A legend in my own mind.

I find with each passing day I am living a bit more in my head. I have begun blogging in my head, thinking of what I would be writing if I was blogging at any particular moment in time. Then I sit down to write and it is all gone. mind blank. Not that any of it is that exciting or amusing to anyone but myself of course.
When I was a girl and had to spend any time sitting still with nothing to occupy my mind, (like sitting on the toilet, after I read all the shampoo bottles) I would pretend I was on television. I would even open the cupboard door beside me so no one could see I was nekkid from the waist down. My tv show was usually a talk show format, like the Donahue show my mom would turn on when we weren't in the room. I would interview literary characters, my favorite author's, the cute boy from school. All of this took place quietly in my head, never spoken aloud. I made myself laugh, silently of course, kept myself amused.
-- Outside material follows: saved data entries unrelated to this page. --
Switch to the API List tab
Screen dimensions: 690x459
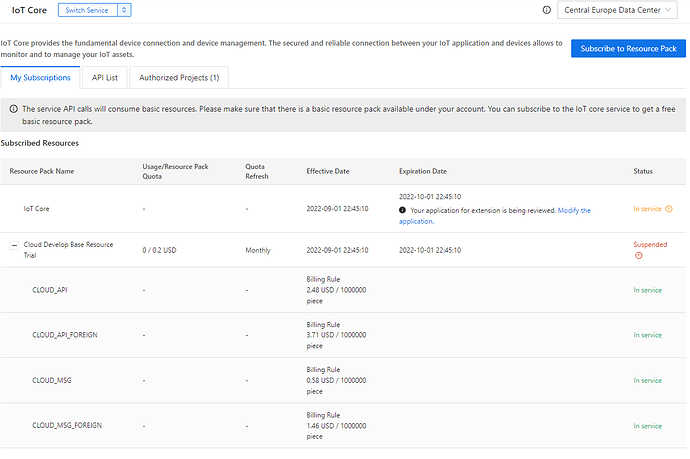[106, 77]
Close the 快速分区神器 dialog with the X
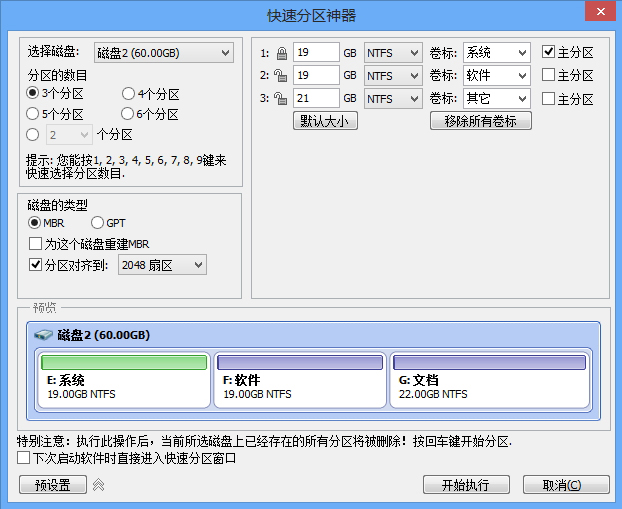 (x=597, y=11)
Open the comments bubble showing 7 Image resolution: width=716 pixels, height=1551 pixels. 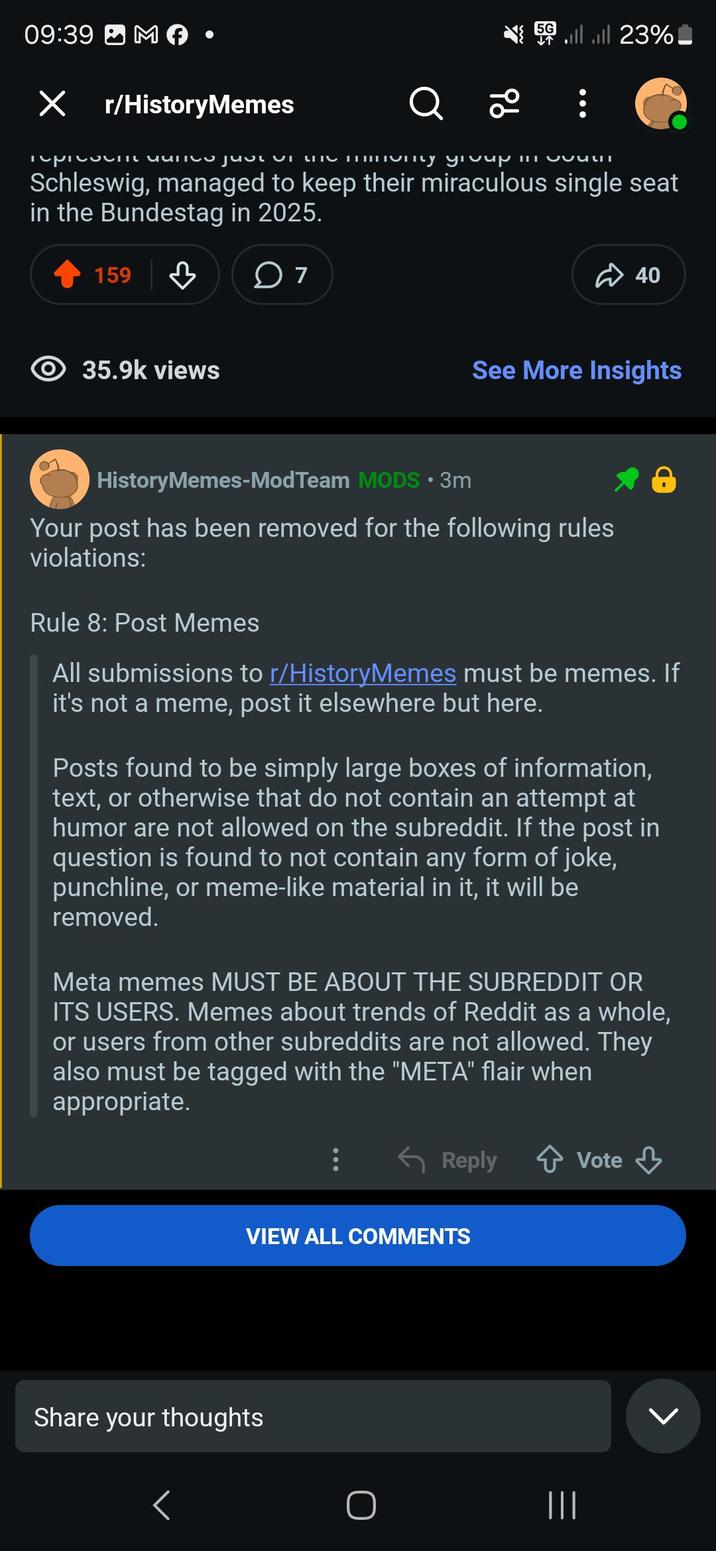tap(281, 275)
Now, I find myself doing the same thing as a 32 year old mom of 4. Having this dialogue in my head, like I am speaking to an audience. Maybe it's cuz I no longer have a baby to talk to. At least when I am talking to my babies it is out loud. My baby is 2 now, and she likes to do the talking. A lot of talking. Maybe I just need to get out more. hmmm...

Speaking of getting out more, I had a really nice time with my girlfriend last night. We went to check out the fringe festival, but it was the first night so not much was happening down there. We hopped over to Chianti's for some appies and then across to O'byrn's for a pint and live music. Well I sipped some cola, as I am still a probationary driver and have a zero alcohol tolerance clause on my license. I so needed to just hang out with my friend, unload for a bit. She is one of those rare people that you can be completely honest with. She doesn't judge, she knows enough of human frailty, especially that of mothers and wives that she just listens and accepts you for who you are and where your heart is. I love her to pieces, her friendship is a rare gift. Thank you girl! I hope I can be that kind of friend for you too. Sorry for being caught up in my own crud so much lately.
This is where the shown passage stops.